Acho bonito o taoísmo, filosofia oriental. Para saber
como ele é basta ler os poemas de Alberto
Caeiro. O taoísmo é um jeito de olhar para o mundo.
São muitos os jeitos de olhar para o mundo. Cada jeito,
cada mundo. O taoísmo diz que o mundo é feito de encaixes. Tudo vem aos pares.
O que não tem par não existe. Tudo é macho e fêmea: yang, yin. Quando as duas
partes do par se encaixam faz "dac" - e a felicidade acontece.
Para haver encaixe é preciso que cada parte seja incompleta.
Se as partes fossem completas os encaixes não seriam possíveis nem necessários.
Como num quebra-cabeça. Cada peça tem de ter um buraco. Esse buraco é para nele
se encaixar um "pleno" da outra peça. Se tal buraco não existir, o
encaixe não pode acontecer. O quebra-cabeça fica frouxo, solto, desmancha. Mas
não acredite nessa palavra "pleno", que usei. Usei por falta de
outra. "Pleno" sugere algo completo, em que nada falta. Mas a verdade
é outra.
Todo "pleno" é um buraco visto pelo avesso.

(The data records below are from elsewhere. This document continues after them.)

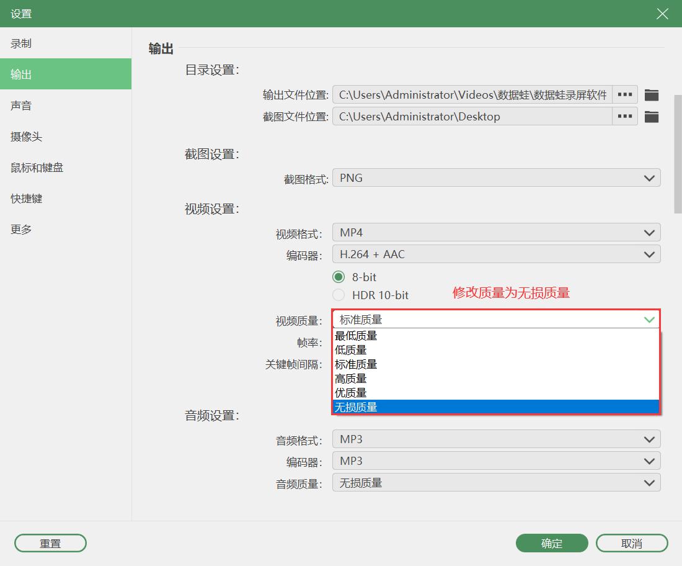The width and height of the screenshot is (682, 566).
Task: Click the browse ... button for screenshot location
Action: click(624, 116)
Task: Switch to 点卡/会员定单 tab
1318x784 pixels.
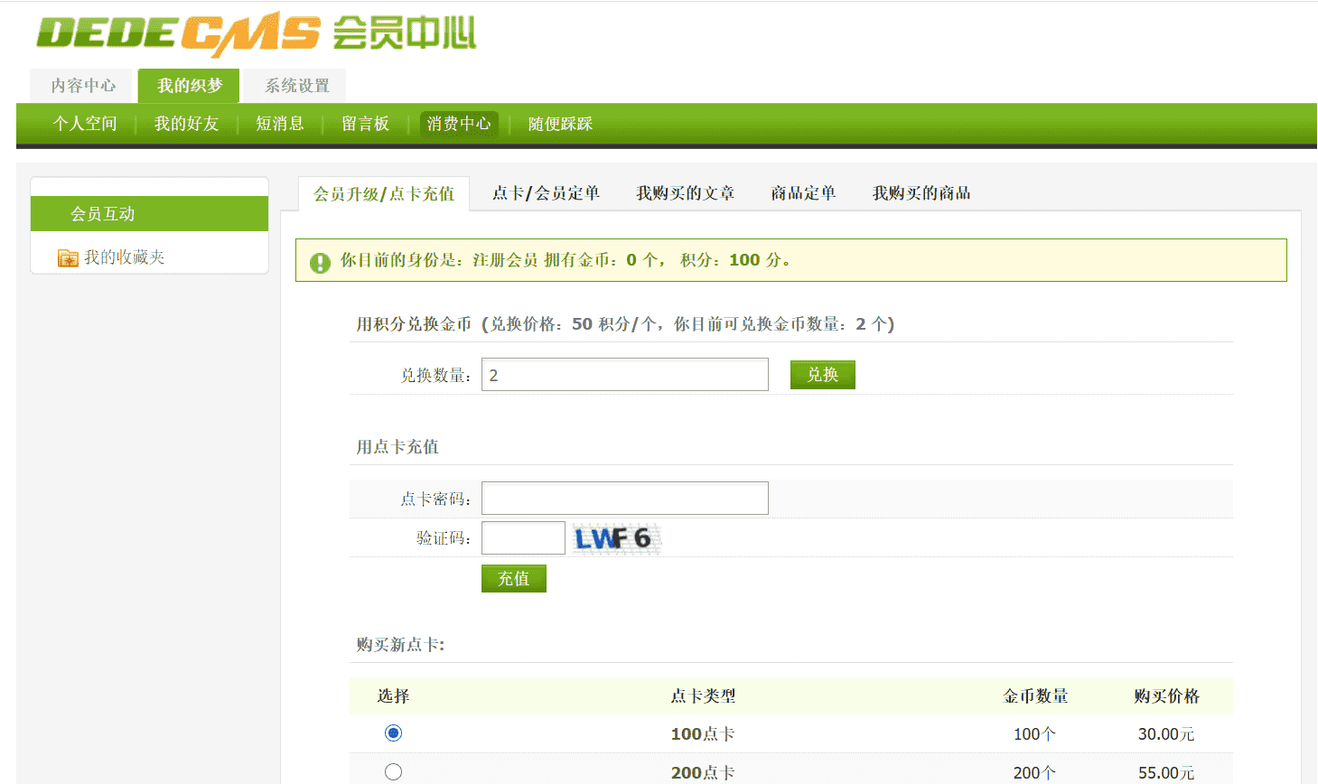Action: (546, 193)
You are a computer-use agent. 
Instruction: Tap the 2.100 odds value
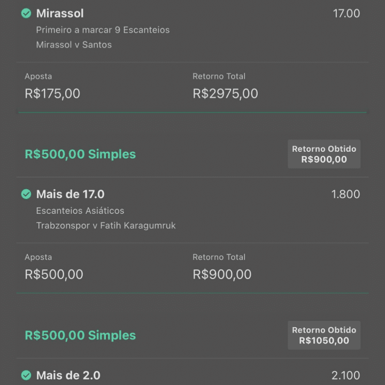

Quando o buraco e o pleno se juntam acontece o encaixe. (Quem já montou
quebra-cabeça sabe do prazer quase erótico que se sente ao fazer uma peça se encaixar
na outra. Como se fosse uma metáfora sexual. Confirmação do taoísmo.) Viver é montar
um quebra-cabeça. Viver é procurar encaixes.
Acho que os taoístas aprenderam isso observando a boca
de um nenenzinho sugando o seio da mãe. A boca é um vazio. Sem nada saber ela
já sabe sobre os encaixes. Suga o vazio. Seus movimentos rítmicos são a
primeira forma de oração, sem palavras. Oração é o vazio que espera. A boca
vazia ora pelo "pleno" que a satisfará: o seio da mãe. Mas o
"pleno" do seio da mãe é também oração: quer uma boca que o sugue.
Quando boca e seio se encontram o encaixe acontece. É a felicidade. O vazio de
um é o pleno do outro. O vazio de um é a felicidade do outro.
Assim é o amor. A tristeza amorosa é o vazio desejando
o pleno. Sócrates inventou um mito para explicar o amor. Disse que Eros nasceu
do casamento entre a "Pobreza" e a "Plenitude". O amor é um
buraco na alma. Quem ama é pobre. Falta alguma coisa. Peça desencaixada do quebra-cabeça.
O sentimento amoroso é a nostalgia pelo pedaço que me falta, "pedaço arrancado
de mim". Assim são o masculino e o feminino.
O masculino é o pleno que ora pelo vazio que o abraçará.
O feminino é o vazio que ora pelo pleno que nele se
encaixará. Quando os amantes se abraçam e as peças se interpenetram, os corpos
se encaixam, como no quebra-cabeça. Todo ato de amor é uma realização efêmera
de uma unidade original perdida.
Assim são o yang e o yin, o pleno e o vazio, o seio e a
boca, o masculino e o feminino, a fala e a escuta.
A fala é masculina: o pleno, sêmen, semente, penetração
(podere, em latim, quer dizer cavar), ejaculação. Segundo o Aurélio, essa
palavra, ejaculação, que é usada normalmente para designar o jato de esperma,
significa também "proferir, dizer em voz alta". Ejacular esperma e
falar são a mesma coisa.
O ouvir é feminino. O pênis ereto é uma pobreza.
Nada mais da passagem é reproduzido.